Striking the balance between technology and human interaction

The global race for banks to be digital first is on, but it is still early in the game. Leading banks are in the process of learning how to take a mobile-first approach and re-imagine their customer experiences, from opening up a current account to buying a home or taking out a small business loan. While many have begun migrating their customers from the branch or call center to their digital channels, it’s critical to take a country-specific view and carefully consider the cultural differences and preferences before deciding on the pace of change. The Netherlands, for example, has among the highest mobile adoption rates for banking within the world, and according to recent research by Bain, Dutch mobile usage has risen fourfold in two years while the branch now plays a minor role. Contrast this situation with Italy, which is lagging behind quite significantly in the role digital plays within banking (Italy is at the bottom of European rankings, with 26% of the population using internet banking vs. 44% in the EU-28)

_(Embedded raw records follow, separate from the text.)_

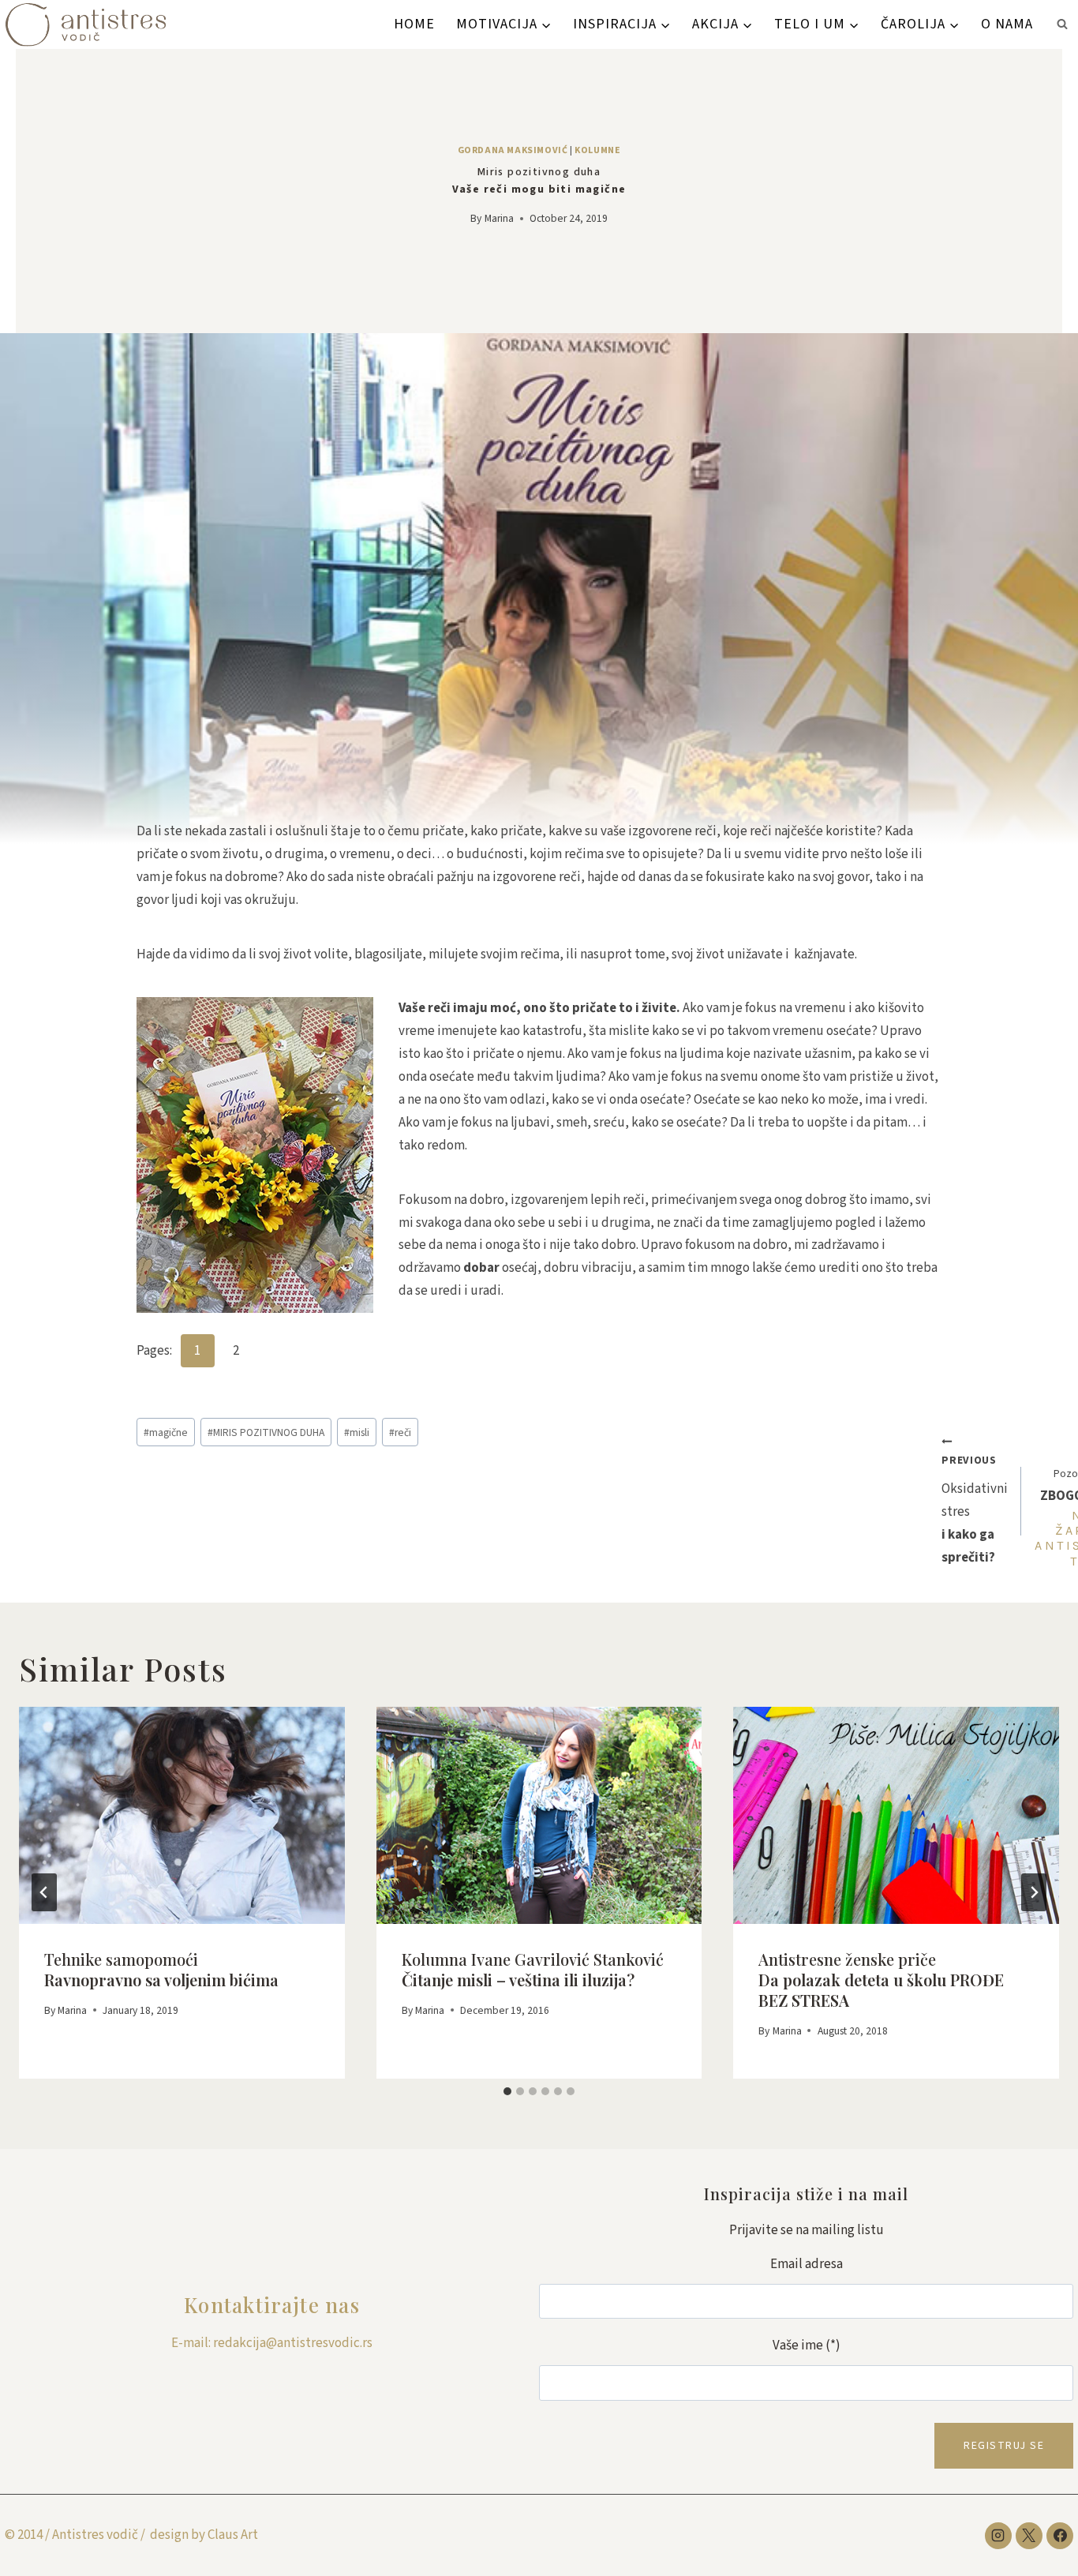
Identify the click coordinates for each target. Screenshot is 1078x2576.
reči (400, 1432)
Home (414, 24)
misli (356, 1432)
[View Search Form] (1062, 24)
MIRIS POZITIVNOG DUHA (266, 1432)
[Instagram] (998, 2535)
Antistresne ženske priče (881, 1979)
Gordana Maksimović (513, 150)
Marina (499, 218)
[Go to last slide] (44, 1892)
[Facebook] (1059, 2535)
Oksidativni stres (974, 1510)
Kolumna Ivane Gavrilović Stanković (533, 1969)
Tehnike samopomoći (161, 1969)
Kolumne (597, 150)
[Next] (1033, 1892)
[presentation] (182, 1815)
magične (166, 1432)
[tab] (507, 2091)
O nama (1007, 24)
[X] (1029, 2535)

For the average bank, a current priority is how to migrate routine activities out of the branch to self-service digital channels. But it’s critical that the mobile or digital experience is enough to truly delight the customer and remove any frustrations they might have in a branch. Right now, customers aren’t ready to be faced with a purely automated customer experience, although they increasingly view having to use branches and call centres as an inconvenience for many transactions. Getting the balance right is critical. Human interactions still count for a lot, and according to Bain, those customers who use both physical and digital channels still tend to be more loyal and more valuable to their primary bank.

There’s little doubt that the role of the branch, and front desk staff, is evolving significantly. Employees still have an important role to play, and particularly within complex transactions, but increasingly they will see themselves conversing more with customers through online chat or video. This will enable banks to better pool their specialist talent and achieve higher levels of productivity. Dutch bank ABN Amro, for example, has begun advising customers on mortgages via webcam, so that customers don’t have to physically hand over documents at a branch.

Exciting times lay ahead for banks, particularly so in Europe. While chatbots might be our future bankers, right now, it’s critical to consider the bigger picture, and focus on the initiatives that will help drive customer loyalty. It’s important to stay ahead of the competition, but not every emerging innovation needs to be frantically implemented.